When I think through what could be defined as a strong network, I think about the social capital and connections leaders encompass that could ultimately help others propel forward. As a leader, mentor, or sponsor, a letter of recommendation, connection to another industry leader, and even a shout-out are some tangible ways to leverage your network and lift up others. Finally, the best networks are diverse and include people from all walks of life with multifaceted life experiences and skills to bring to the table.
What companies can do to support Black entrepreneurs
Companies must understand the pivotal role Black entrepreneurs play in the world of work and as business leaders; we all have a role to play in developing ecosystems that support the development of Black businesses.
The pandemic and the flexibility that comes with remote work may have been the catalyst many Black professionals needed to start their own company, but these outside business ventures aren’t always encouraged by employers. In fact, one in three (37%) Black entrepreneurs haven’t told their company that they have a side hustle. As more companies seek to attract and retain talent amidst the Great Reshuffle in order to be competitive, employers can create spaces to help professionals with their own entrepreneurial pursuits to thrive inside and outside of the workforce.
Here’s what Black entrepreneurs say they need to feel supported in the workplace:
- Career Mobility: Black entrepreneurs would consider staying at their corporate job if they had more transparency in decisions that impact their career (i.e., promotion, pay, performance management) (40%)

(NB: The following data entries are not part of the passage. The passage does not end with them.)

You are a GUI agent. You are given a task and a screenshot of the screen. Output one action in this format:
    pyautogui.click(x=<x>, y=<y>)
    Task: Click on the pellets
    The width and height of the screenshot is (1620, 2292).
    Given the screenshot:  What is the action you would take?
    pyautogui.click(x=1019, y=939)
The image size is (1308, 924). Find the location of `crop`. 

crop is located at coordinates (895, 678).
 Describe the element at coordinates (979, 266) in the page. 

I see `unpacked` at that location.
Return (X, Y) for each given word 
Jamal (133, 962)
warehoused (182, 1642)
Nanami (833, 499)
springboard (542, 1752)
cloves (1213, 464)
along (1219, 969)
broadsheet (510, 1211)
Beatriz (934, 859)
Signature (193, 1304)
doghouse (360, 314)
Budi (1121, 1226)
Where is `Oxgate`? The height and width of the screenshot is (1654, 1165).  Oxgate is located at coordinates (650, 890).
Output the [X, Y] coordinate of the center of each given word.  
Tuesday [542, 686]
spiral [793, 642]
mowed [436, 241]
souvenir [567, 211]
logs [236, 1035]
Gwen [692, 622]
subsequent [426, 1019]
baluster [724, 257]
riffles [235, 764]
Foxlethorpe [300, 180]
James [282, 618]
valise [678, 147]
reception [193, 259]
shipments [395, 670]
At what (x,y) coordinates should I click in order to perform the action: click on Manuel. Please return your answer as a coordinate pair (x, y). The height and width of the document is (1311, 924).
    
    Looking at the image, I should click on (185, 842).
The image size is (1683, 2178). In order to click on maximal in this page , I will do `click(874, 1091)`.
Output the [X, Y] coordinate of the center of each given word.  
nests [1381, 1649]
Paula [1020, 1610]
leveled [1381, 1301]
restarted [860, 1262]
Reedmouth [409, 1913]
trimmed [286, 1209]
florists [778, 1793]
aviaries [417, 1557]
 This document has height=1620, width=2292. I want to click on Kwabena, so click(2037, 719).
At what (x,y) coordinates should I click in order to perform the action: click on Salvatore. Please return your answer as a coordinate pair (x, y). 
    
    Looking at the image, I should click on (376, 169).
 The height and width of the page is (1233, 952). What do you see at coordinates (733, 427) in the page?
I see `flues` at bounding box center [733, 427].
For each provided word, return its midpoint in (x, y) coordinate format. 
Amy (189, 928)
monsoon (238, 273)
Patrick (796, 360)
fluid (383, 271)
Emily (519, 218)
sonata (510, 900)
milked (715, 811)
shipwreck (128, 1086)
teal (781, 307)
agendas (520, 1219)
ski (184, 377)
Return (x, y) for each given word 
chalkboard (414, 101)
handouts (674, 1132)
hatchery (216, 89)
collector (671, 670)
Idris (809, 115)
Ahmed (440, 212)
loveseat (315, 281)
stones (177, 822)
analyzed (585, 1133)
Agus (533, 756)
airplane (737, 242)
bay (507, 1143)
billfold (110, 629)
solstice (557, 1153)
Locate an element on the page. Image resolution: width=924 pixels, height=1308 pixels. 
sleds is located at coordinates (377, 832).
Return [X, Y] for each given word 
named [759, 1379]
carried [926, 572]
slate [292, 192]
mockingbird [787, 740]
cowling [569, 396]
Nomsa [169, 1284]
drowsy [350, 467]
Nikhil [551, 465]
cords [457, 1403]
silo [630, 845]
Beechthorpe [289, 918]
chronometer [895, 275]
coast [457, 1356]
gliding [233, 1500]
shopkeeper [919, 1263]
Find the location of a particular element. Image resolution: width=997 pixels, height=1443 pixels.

- Equitable Benefits: Black entrepreneurs would consider staying at their corporate job if they had a more equitable salary/bonus (50%), more competitive benefits (i.e., health insurance, tuition reimbursement, 401k) (32%), and more professional development opportunities (29%)
As a leader, it’s important to elevate the voices of Black intrapreneurs and entrepreneurs and to encourage employees to pursue their interests and talents in and outside of work. I’ve witnessed employees at LinkedIn thrive through experiences that enable growth and readiness to assume fulfilling career opportunities. In doing so, I’ve seen innovation come to life, such as LinkedIn’s TransformHer conference, founded by an employee who had a desire to uplift Black women in tech and beyond. And at companies like Intuit, for example, the company gives employees access to financial training and their product suite to champion intrapreneurial innovation. These are just a couple of examples to show your employees the many paths one can take with a career.
We all can play a role in developing ecosystems that support the development of Black businesses. As a global platform that seeks to create economic opportunity for every member of the global workforce, we feel it’s our responsibility to help address equity in the workplace. To further elevate, amplify, and support Black businesses and entrepreneurs, we’ve announced a new, $500,000 grant to support programs and organizations that advance and accelerate Black entrepreneurship, and are unlocking LinkedIn Learning courses to help educate and propel entrepreneurs forward. We hope these research insights, resources, and recommendations are sparking necessary and valuable conversations during this time.
Rosanna Durruthy is LinkedIn’s vice president of Global Diversity, Inclusion, and Belonging.